HIROSHIMA—The mayor of Hiroshima called for world peace on the 79th anniversary of the atomic bombing, expressing concerns about Russia’s prolonged war in Ukraine and Israel’s ongoing attack on the Gaza Strip.

“I wonder if the state of the world is deepening doubt and suspicion among nations and the public’s belief that one must resort to force to resolve international problems,” Kazumi Matsui said in his peace declaration on Aug. 6.

Speaking at the annual Hiroshima Peace Memorial Ceremony, Matsui emphasized that a breakthrough is possible in the present critical situation if world leaders sit down for talks with unflinching determination.

He said, “We need peace,” quoting from the words of Mikhail Gorbachev, a former Soviet Union president, who helped end the Cold War along with Ronald Reagan, his U.S. counterpart.

Matsui called for public action to encourage political leaders who depend on nuclear deterrence to change their policies.

Matsui urged the government to participate, as an observer, in the third meeting of state parties under the Treaty on the Prohibition of Nuclear Weapons to be held in March and join the treaty at an early date.

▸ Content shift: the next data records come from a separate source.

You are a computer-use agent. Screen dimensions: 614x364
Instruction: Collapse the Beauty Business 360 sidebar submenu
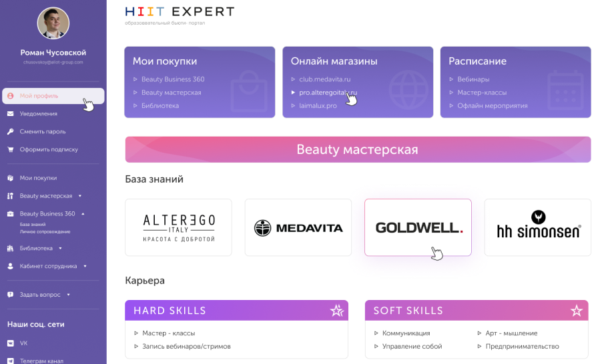pos(83,214)
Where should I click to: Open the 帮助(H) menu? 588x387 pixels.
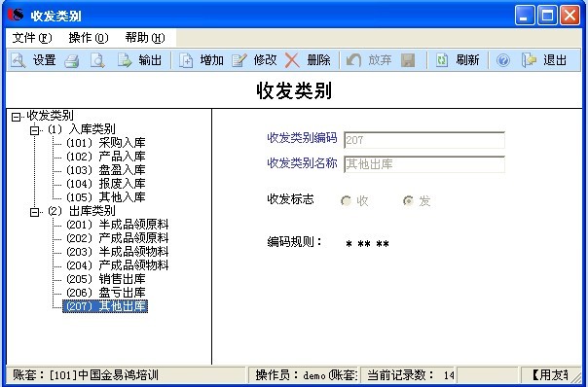[x=145, y=38]
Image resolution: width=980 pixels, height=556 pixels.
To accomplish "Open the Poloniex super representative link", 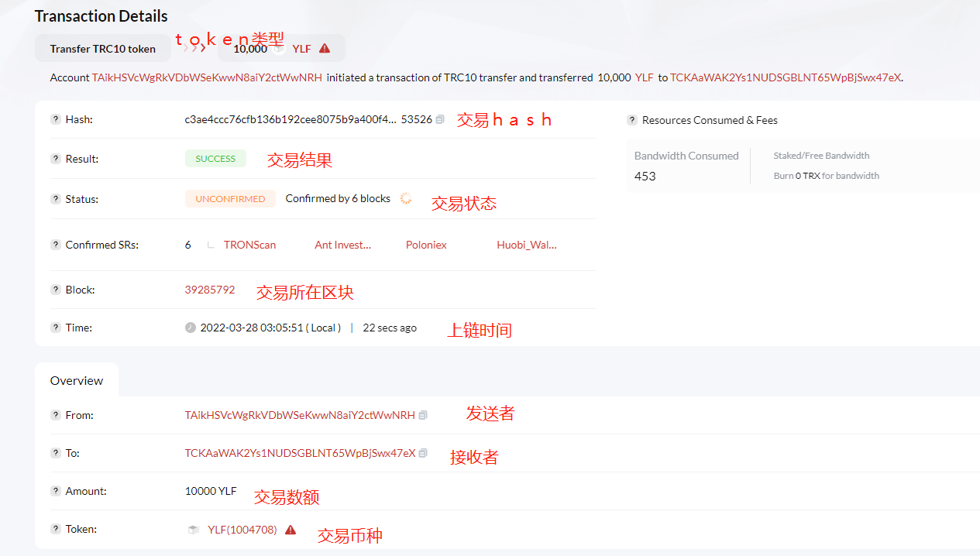I will tap(426, 245).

As in the past two years, Prime Minister Fumio Kishida did not touch on the treaty in his speech at the ceremony.

“The situation surrounding nuclear disarmament is becoming increasingly difficult,” said Kishida, who represents a constituency in Hiroshima Prefecture.

“The world stands on the brink of a critical point where the downward trend in the number of nuclear weapons could reverse. We will do our utmost to achieve a world without nuclear weapons and a lasting peace,” he said.

After the ceremony, Kishida met with representatives of the organizations of hibakusha, atomic bomb survivors, at a hotel in Hiroshima.

When asked to send an observer to the meeting of state parties to the nuclear ban treaty, Kishida only said, “The reality will not change unless the world moves nuclear powers into action.”

The representatives criticized the government stance after the meeting.

“The prime minister is turning his back on (ratifying the treaty),” said hibakusha Toshiyuki Mimaki, 82, chairman of the Hiroshima Prefectural Confederation of A-Bomb Sufferers Organizations. “Japan experienced atomic bombings but is complying with the wishes of the United States.”

Participants at the ceremony, held at the Hiroshima Peace Memorial Park, commemorated victims of the atomic bombing by a moment of silence at 8:15 a.m., the exact time when the bomb detonated.